# [Task to carry out]
Convert the listing below into a Markdown table with the columns Row and Line. Begin at the first line of the listing, stop after the line that contains "Shirt.Woot (99, 222)", and leave out blank lines.

# [Extracted material]

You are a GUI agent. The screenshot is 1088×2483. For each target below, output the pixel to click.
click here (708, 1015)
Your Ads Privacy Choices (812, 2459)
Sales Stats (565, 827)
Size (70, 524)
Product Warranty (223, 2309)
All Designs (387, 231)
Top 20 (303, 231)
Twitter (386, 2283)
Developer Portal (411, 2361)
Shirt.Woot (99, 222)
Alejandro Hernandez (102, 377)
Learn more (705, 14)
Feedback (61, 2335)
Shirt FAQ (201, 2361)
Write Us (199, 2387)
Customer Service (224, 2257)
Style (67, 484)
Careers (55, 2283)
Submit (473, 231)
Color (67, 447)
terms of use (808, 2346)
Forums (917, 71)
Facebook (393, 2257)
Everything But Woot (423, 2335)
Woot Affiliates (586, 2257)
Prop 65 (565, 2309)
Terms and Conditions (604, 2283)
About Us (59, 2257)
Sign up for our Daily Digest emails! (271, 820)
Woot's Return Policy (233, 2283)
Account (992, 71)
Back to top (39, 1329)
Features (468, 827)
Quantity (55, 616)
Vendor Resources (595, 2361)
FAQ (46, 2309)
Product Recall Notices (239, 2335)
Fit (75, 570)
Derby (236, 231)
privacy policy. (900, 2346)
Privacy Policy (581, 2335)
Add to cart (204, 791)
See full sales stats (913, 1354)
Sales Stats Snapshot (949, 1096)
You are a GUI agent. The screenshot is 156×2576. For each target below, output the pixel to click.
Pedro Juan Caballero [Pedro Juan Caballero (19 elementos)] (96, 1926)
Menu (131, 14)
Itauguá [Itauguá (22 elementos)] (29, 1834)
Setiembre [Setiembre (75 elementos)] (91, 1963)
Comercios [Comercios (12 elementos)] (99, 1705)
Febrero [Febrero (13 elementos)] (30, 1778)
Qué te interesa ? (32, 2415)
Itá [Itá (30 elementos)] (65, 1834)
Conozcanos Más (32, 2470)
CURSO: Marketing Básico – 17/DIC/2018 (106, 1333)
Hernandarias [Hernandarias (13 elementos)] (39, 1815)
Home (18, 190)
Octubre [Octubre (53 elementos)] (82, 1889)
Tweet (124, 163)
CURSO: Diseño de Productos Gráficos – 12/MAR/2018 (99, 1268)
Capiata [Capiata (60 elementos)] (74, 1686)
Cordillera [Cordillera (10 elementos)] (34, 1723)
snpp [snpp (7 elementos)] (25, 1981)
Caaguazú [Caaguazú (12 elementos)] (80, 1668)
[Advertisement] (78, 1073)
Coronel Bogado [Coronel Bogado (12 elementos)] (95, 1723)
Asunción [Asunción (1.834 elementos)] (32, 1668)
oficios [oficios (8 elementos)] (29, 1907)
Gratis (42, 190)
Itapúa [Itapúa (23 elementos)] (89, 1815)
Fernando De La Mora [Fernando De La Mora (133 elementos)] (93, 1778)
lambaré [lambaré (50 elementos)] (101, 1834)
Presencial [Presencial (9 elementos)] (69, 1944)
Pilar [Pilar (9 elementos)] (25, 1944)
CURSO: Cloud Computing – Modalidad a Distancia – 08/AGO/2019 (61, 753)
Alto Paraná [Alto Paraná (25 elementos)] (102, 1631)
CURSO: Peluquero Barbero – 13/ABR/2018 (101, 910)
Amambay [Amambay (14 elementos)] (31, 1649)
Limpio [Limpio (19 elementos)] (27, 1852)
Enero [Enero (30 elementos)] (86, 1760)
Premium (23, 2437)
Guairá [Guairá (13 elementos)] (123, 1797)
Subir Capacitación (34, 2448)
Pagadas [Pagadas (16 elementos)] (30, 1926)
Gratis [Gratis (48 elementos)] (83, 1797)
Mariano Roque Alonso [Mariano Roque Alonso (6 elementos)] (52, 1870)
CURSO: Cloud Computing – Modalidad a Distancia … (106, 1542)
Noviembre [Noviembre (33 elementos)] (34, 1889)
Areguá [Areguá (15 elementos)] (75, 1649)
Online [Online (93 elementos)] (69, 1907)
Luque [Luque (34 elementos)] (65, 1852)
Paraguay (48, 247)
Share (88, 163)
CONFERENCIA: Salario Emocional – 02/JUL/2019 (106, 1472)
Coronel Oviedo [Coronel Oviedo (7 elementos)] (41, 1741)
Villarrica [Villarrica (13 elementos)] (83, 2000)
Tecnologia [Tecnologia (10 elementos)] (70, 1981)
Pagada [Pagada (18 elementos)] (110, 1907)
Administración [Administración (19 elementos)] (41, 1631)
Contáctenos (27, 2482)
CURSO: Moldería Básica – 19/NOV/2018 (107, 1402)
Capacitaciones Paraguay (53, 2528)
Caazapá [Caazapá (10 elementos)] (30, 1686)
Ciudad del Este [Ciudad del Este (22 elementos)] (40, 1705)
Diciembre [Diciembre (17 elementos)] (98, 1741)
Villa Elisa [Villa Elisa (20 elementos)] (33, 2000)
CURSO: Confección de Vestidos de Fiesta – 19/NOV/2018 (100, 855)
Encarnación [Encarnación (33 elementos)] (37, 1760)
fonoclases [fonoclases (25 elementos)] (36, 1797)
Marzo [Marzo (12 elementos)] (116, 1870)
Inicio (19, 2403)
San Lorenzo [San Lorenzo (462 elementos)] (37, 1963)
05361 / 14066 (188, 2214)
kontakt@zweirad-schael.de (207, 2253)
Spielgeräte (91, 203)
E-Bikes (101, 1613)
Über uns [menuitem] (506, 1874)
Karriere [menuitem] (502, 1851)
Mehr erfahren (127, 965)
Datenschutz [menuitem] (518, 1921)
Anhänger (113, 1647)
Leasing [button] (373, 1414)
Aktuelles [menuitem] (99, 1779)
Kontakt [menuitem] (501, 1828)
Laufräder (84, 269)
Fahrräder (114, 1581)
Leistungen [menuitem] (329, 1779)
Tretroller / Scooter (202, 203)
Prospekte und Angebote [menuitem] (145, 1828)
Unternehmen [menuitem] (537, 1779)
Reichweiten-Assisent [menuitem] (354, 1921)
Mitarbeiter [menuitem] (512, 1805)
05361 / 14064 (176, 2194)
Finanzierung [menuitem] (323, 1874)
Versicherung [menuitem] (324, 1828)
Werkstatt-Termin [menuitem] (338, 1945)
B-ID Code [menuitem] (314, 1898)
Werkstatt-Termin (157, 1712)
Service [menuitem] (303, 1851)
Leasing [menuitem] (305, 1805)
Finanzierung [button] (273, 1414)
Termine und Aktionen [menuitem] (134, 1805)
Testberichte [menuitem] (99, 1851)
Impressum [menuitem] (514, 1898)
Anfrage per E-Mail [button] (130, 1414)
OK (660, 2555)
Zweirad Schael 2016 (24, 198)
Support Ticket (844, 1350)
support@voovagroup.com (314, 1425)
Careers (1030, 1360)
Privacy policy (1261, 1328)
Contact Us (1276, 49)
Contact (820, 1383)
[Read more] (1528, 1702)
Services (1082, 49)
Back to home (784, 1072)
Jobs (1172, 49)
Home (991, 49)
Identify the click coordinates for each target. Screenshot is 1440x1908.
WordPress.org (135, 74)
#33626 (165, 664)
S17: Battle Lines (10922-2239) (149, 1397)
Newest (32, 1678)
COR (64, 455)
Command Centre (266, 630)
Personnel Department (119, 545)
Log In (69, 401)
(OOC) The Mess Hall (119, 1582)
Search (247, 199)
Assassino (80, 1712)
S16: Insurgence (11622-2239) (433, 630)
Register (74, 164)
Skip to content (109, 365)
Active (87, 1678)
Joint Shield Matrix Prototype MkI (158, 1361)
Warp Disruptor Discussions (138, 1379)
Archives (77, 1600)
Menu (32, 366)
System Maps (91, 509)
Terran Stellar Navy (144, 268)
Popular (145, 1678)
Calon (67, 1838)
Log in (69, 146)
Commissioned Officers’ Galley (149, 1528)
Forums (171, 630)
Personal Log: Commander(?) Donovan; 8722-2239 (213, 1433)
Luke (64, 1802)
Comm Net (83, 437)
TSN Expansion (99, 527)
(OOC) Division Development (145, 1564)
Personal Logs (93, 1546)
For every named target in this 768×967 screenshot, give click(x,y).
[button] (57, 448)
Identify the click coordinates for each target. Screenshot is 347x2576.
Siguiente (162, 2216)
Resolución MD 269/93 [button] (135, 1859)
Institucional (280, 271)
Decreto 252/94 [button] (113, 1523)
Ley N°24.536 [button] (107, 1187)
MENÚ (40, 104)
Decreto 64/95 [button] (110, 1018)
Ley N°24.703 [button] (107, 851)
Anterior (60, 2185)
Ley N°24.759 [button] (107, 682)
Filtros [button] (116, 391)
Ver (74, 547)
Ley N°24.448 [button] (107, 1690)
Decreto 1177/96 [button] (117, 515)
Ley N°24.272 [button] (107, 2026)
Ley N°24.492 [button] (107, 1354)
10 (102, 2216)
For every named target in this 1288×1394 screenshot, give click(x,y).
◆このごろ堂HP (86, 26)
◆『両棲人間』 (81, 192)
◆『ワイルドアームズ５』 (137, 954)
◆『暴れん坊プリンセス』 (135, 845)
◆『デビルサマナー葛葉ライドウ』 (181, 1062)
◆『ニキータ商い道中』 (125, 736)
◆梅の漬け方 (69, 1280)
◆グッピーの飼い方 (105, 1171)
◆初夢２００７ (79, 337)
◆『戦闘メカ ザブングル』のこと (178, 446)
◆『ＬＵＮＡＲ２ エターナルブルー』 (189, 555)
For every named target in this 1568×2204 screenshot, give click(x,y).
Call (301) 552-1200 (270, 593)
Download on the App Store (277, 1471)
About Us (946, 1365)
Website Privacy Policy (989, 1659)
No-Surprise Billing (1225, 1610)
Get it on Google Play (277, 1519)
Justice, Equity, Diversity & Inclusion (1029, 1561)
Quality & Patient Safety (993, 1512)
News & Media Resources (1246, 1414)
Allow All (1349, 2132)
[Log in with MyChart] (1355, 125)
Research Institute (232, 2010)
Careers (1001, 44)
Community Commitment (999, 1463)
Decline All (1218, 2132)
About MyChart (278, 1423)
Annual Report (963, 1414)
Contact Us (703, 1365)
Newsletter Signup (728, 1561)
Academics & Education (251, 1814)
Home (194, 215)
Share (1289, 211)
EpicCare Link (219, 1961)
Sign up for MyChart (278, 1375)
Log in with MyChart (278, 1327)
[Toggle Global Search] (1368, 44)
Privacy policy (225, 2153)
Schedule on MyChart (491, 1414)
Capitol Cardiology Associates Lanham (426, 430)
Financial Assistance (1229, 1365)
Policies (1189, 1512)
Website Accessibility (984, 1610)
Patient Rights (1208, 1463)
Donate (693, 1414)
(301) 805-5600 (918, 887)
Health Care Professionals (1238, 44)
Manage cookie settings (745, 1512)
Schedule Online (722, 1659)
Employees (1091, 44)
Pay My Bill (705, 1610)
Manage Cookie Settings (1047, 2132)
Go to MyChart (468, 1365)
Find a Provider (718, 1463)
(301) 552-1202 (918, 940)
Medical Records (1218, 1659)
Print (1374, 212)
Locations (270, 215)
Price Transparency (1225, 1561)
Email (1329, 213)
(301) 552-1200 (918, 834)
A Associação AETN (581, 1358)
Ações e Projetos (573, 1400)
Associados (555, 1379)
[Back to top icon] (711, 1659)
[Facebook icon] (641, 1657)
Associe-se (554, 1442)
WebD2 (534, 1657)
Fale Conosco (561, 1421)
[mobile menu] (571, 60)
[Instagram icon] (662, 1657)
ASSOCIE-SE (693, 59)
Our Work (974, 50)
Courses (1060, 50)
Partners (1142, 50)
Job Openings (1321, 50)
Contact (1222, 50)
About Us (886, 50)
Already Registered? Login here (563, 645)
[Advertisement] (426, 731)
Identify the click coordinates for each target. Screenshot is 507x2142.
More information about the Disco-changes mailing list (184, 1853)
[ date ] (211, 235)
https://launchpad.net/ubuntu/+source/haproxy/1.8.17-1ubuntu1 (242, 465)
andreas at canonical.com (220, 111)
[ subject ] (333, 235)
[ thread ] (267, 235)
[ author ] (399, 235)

# [Solution to this task]
| Row | Line |
|---|---|
| 1 | You are a GUI agent. The screenshot is 1088×2483. For each target below, output the pixel to click. |
| 2 | click here (708, 1015) |
| 3 | Your Ads Privacy Choices (812, 2459) |
| 4 | Sales Stats (565, 827) |
| 5 | Size (70, 524) |
| 6 | Product Warranty (223, 2309) |
| 7 | All Designs (387, 231) |
| 8 | Top 20 (303, 231) |
| 9 | Twitter (386, 2283) |
| 10 | Developer Portal (411, 2361) |
| 11 | Shirt.Woot (99, 222) |